Una vera e propria colonia di artisti dunque che, per quasi un anno tra il 1940 e il 1941, condivise, oltre l’indirizzo a Brooklyn Heights, tutto un andirivieni di sogni e speranze per l’avvenire.
L’idea di fondare questo esclusivissimo circolo di piccoli e grandi geni era venuta, in verità, a George Davis, un giornalista di Harper’s Bazaar, che da tempo sognava di mettere insieme nella stessa casa di New York scrittori e musicisti di talento, ovvero uomini e donne chiamati a lasciare un segno nella variegata storia delle arti.

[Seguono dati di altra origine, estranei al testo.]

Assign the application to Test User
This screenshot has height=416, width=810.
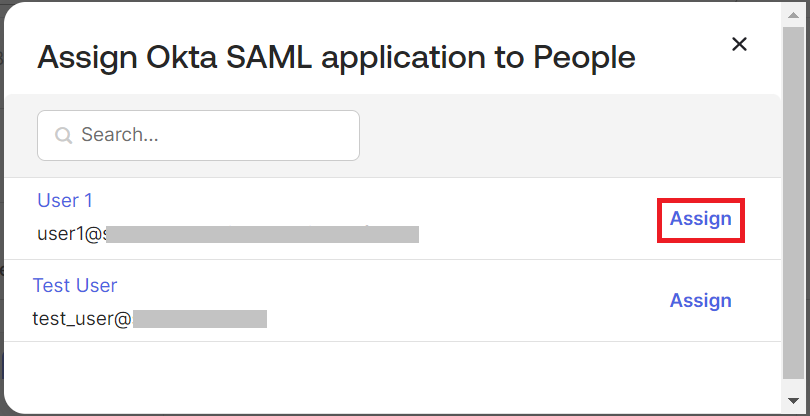tap(700, 301)
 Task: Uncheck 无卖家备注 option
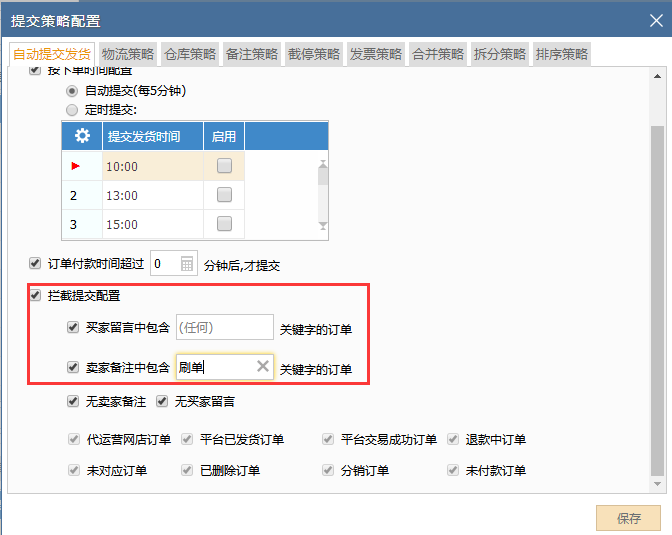click(x=72, y=402)
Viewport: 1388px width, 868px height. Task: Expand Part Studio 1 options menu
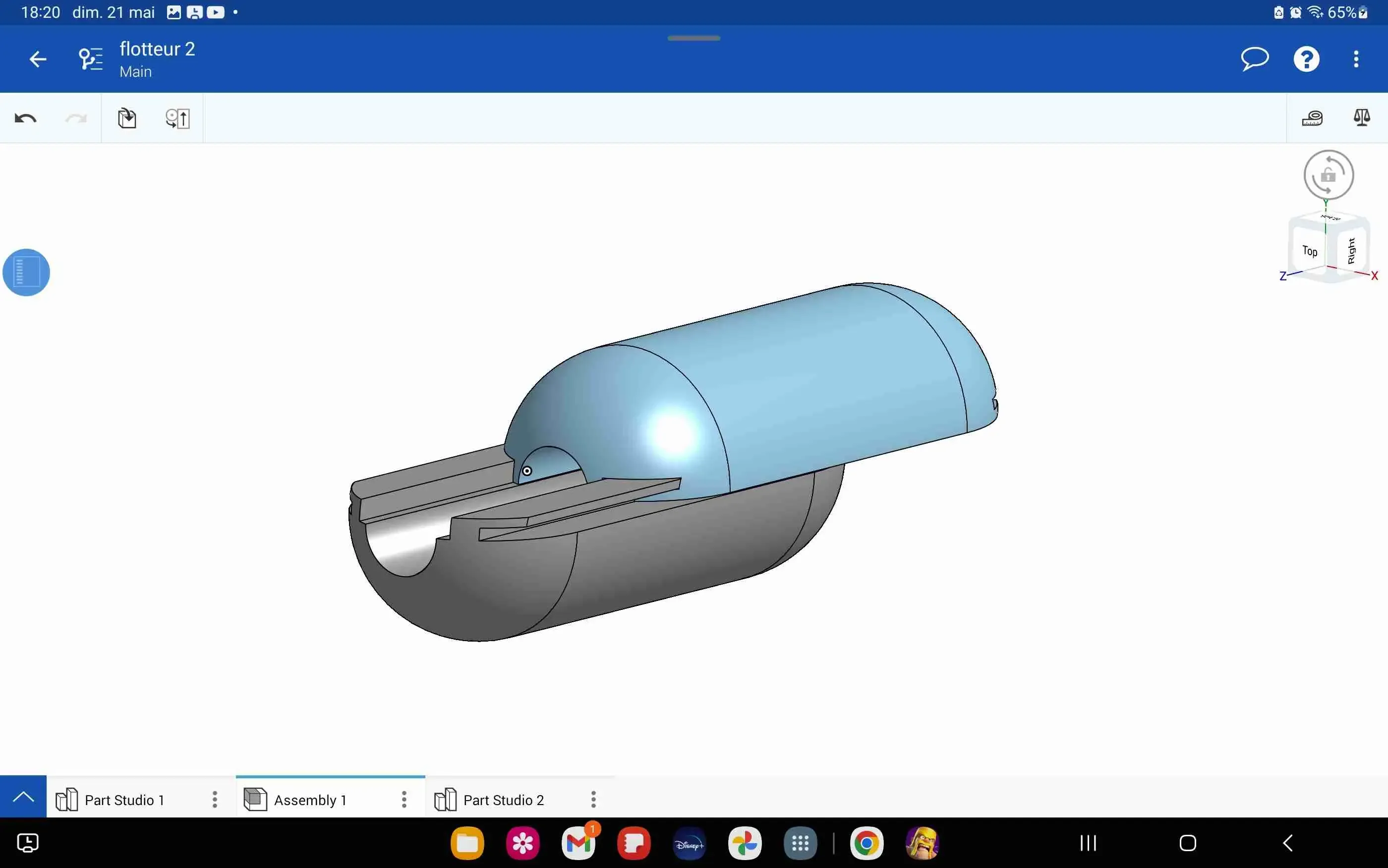tap(213, 799)
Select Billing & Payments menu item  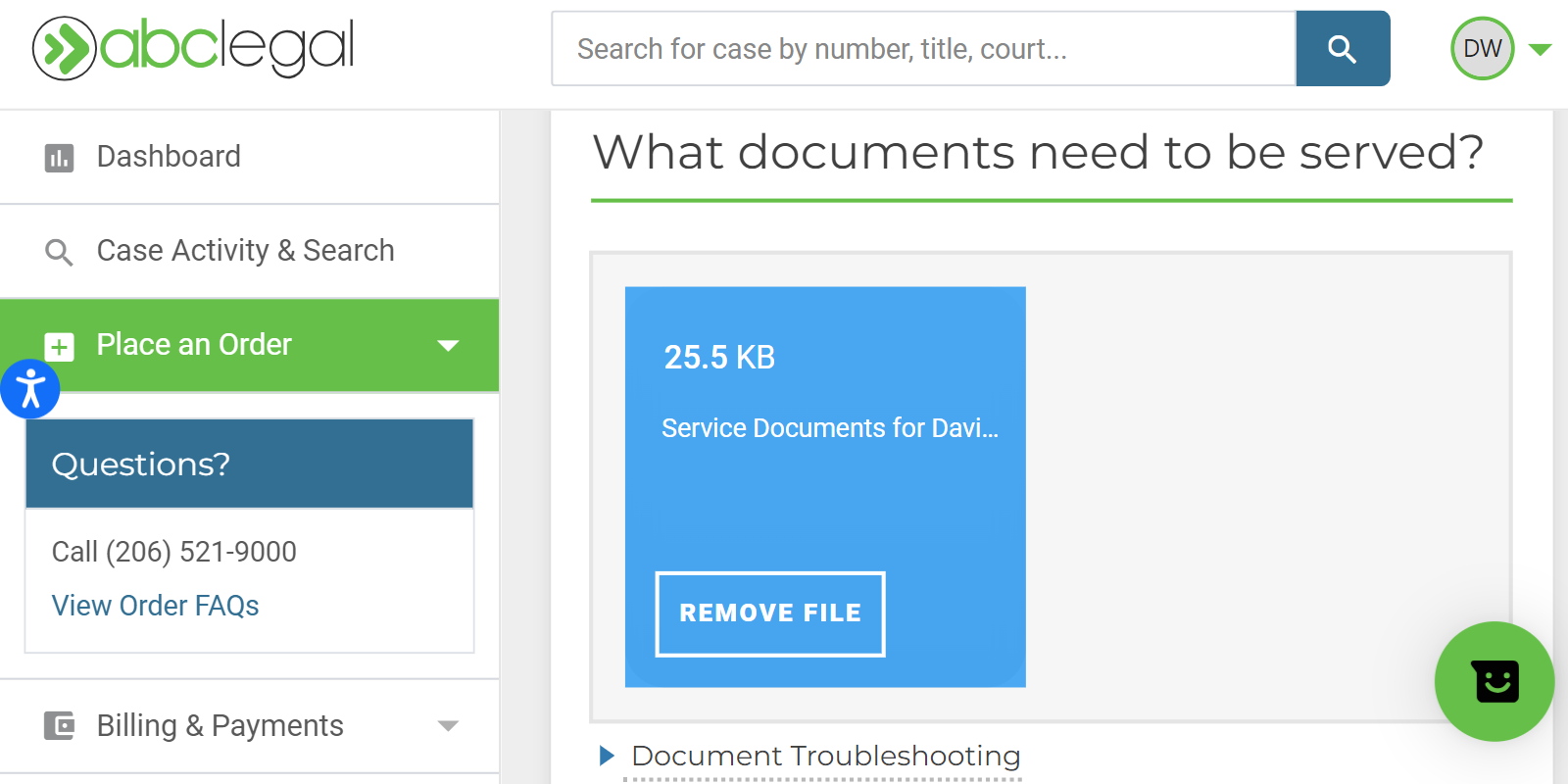[220, 726]
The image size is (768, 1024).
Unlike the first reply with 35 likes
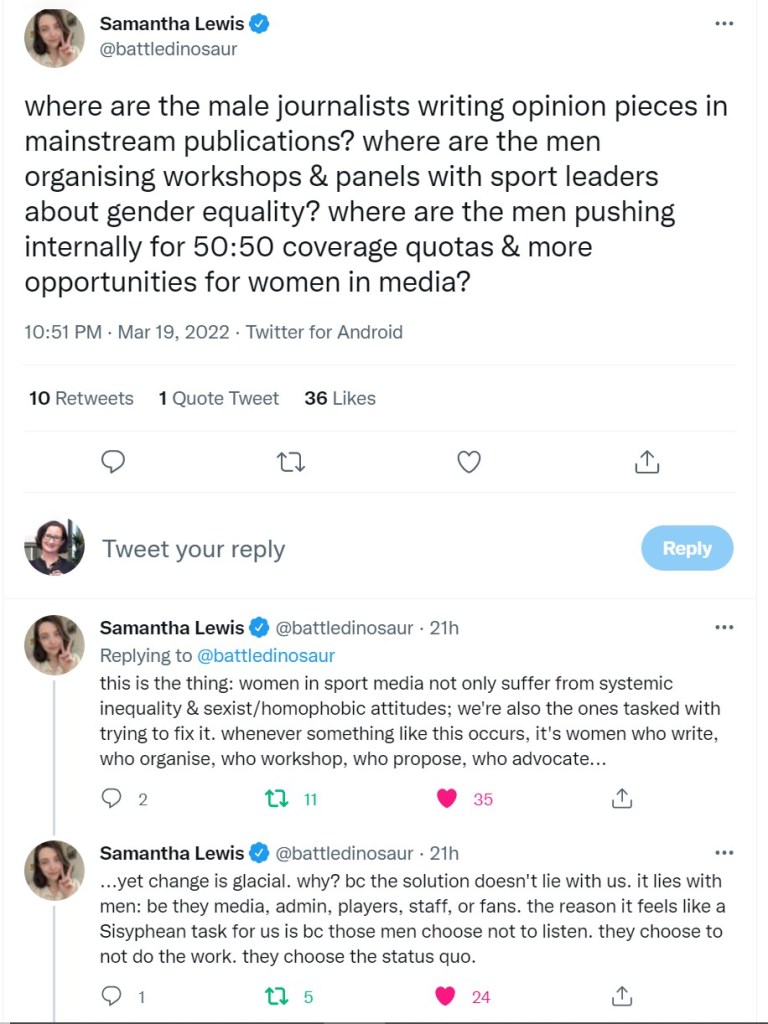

La Casa di Febbraio: nascita di un sogno artistico
Fu però Anaïs Nin, frequentatrice abituale con Salvador Dalí e Klaus Mann dell’abitazione in via Middagh 7, a soprannominarla la Casa di Febbraio, visto che la maggioranza degli artisti che vi dimoravano in pianta stabile erano nati in quel mese folle e stralunato, da sempre pericolosamente in bilico tra l’inverno e la primavera. Il sole e la neve.
Oggi la casa di Brooklyn Heights non esiste più, ma grazie al cielo ne sopravvive ancora il ricordo. Dalle brume del tempo ecco allora venirci incontro questa magica dimora dall’aria dimessa e sgangherata, dove nulla sembrava funzionare e tutto scricchiolare sinistramente ma che per dodici, favolosi mesi accolse una schiera di poeti e scrittori le cui opere sono ormai diventate dei classici.
I capolavori nati tra quelle mura
Tra le sue mura, prima che il destino li disperdesse ai quattro venti – impossibile dimenticarlo – Jane Bowles iniziò il suo libro più famoso Due signore per bene, Carson McCullers diede il la alla Ballata del caffè triste e W.H. Auden compose alcune tra le sue poesie più belle. No! Niente male per una povera bicocca di Brooklyn Heights!